Lung ultrasound (LUS), Pleural line (PL), Pleural plane (PP), Robot-Assisted Ultrasound

Abstract

Background: Lung ultrasound (LUS) is nowadays an important tool to evaluate the state of lung surface. However, it is strongly operator-dependent, leading to reduced reproducibility of LUS analysis. Even though LUS acquisition protocols can improve LUS reproducibility and help standardizing LUS exams, human operators can guarantee only a limited precision in intercepting the optimal imaging plane. Hence, in this study, we assess the possibility to automatically intercept the optimal imaging plane in LUS examinations, i.e., the imaging plane perpendicular to the pleural plane (PP), by extracting three features, then utilized to guide a UR5e robotic arm handling an ultrasound probe.

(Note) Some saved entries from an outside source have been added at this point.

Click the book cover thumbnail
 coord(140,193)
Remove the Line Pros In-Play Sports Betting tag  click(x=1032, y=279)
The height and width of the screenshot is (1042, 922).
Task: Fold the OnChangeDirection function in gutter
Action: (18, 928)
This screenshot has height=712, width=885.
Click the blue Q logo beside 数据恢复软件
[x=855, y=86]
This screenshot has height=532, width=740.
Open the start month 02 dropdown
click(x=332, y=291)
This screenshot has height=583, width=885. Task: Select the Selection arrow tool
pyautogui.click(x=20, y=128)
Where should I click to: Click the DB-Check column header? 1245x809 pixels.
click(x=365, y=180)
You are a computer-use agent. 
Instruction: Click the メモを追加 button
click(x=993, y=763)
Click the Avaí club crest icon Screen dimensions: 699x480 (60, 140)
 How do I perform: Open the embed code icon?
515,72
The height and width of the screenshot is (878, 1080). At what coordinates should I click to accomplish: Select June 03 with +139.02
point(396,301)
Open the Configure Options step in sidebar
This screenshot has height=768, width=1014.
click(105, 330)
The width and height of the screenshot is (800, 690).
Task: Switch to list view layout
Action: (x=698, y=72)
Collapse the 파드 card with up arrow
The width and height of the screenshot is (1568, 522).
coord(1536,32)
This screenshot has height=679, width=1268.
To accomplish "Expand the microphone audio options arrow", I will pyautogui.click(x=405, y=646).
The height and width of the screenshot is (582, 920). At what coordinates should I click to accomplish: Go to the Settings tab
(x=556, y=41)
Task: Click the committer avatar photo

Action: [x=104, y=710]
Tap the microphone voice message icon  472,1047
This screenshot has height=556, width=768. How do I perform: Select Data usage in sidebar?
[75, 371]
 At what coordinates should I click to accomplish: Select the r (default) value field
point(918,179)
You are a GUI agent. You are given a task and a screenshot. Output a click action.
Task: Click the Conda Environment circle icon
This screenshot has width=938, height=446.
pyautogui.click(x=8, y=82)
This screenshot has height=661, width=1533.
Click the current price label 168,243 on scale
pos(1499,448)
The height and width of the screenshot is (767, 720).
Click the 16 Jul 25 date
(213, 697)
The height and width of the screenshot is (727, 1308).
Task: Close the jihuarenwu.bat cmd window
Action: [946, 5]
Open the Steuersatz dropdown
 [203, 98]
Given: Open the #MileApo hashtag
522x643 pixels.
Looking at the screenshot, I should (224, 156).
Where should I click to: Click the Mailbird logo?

Methods: The main focus of this study consists on evaluating the potential of these three features in estimating the PP position with respect to the probe. To do so, we designed a simplified but highly controllable environment, where PP was mimicked with a steel plate (to simulate a highly reflective acoustic interface), while intercostal tissues were mimicked with a 2-cm-thick beef meat. The environment was imaged with a linear probe connected to an ULA-OP platform, which was held by an UR5e, programmed to explore 8 different paths of acquisitions with a rotational angle (RA) ranging from -20º to 20º (1º step size). This resulted in 328 positions that could be explored; each position with RA=0º corresponds to the optimal imaging plane. Radiofrequency data were acquired and post-processed to form normalized log-scale B-Mode images. A rectangular region of interest, defined to include PP, was considered to compute mean intensity at each depth of the region of interest, along lateral dimension. Mean intensity as a function of depth was then utilized to extract three different features, then fed to genetic algorithms to solve optimization problems to guide UR5e towards the optimal imaging plane.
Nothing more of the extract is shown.